Ce sont les questions épistémologiques et métaphysiques (6 contributions) et les questions éthiques (4 contributions) qui forment le double noyau du recueil. Timothy Williamson (Past the Linguistic Turn ?) nous offre les formulations tranchantes sur le langage comme instrument qui, précisément en sa qualité d’instrument, demande à être analysé afin de pouvoir être ciselé (Williamson est par ailleurs connu comme l’auteur de Vagueness, Londres, Routledge, 1994). Or une analyse du langage ne suffit pas pour articuler les problèmes liés à la représentation (et ses limites possibles). A fortiori, elle ne peut donc pas résoudre les questions proprement métaphysiques. En fait, c’est le retour à ces dernières qui constitue une des dimensions majeures de la philosophie contemporaine. Sont à nouveau discutés les problèmes spéculatifs de l’identité, des universaux, des substances et essences, du temps et l’espace, de la possibilité et la nécessité. Ici, on ne peut que souscrire au jugement de Williamson qui désigne le revival of metaphysical theorizing comme une des entreprises « les plus vivantes, exactes et créatrices du dernier tiers de [XXe] siècle ». Peut-être en est-il ainsi du fait que la spéculation métaphysique rend la philosophie plus facilement perméable aux préoccupations de la physique et de la biologie, comme cela avait toujours été le cas.
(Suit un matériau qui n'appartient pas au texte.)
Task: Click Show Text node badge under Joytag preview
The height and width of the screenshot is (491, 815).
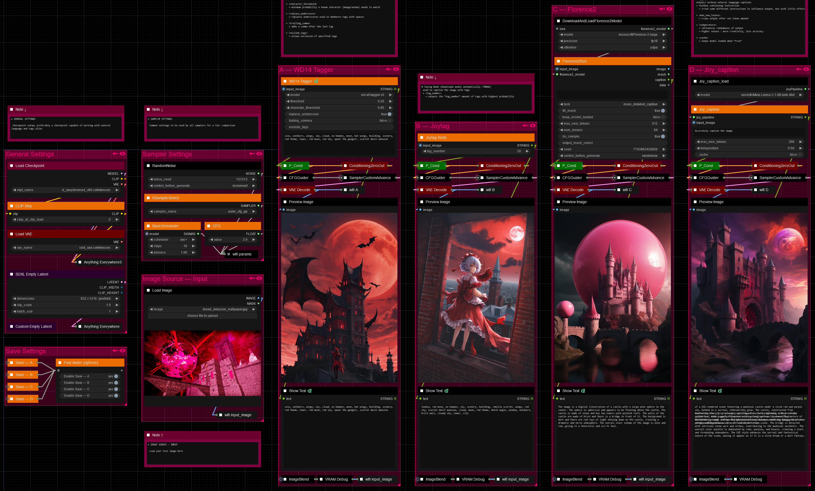Action: pyautogui.click(x=446, y=391)
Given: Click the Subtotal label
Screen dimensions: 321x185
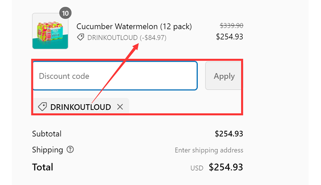Looking at the screenshot, I should point(47,134).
Comme exemples de continuité avec les projets métaphysiques d’Aristote, Descartes ou Leibniz, sont alors cités Saul Kripke, David Lewis, Kit Fine, Peter van Inwagen, David Armstrong et, bien sûr, David Wiggins avec son Sameness and Substance Renewed (Cambridge, Cambridge University Press, 2001). En marge de cette liste, on peut recommander aux lecteurs avides de nouveaux débats et des thought-experiments métaphysiques la revue Oxford Studies in Metaphysique dont le premier volume, dirigé par Dean W. Zimmerman et dédié à la mémoire de David Armstrong, est paru en 2004. Quant au texte de Williamson dans notre volume, ajoutons seulement qu’il fournit un exemple concret et très détaillé du questionnement philosophique ( « une question simple à poser mais difficile à répondre » ), qui concerne l’application des prédicats vagues (vague predicates) aux états intermédiaires de la réalité (il s’agit du passage de la planète Mars de l’état humide à l’état sec).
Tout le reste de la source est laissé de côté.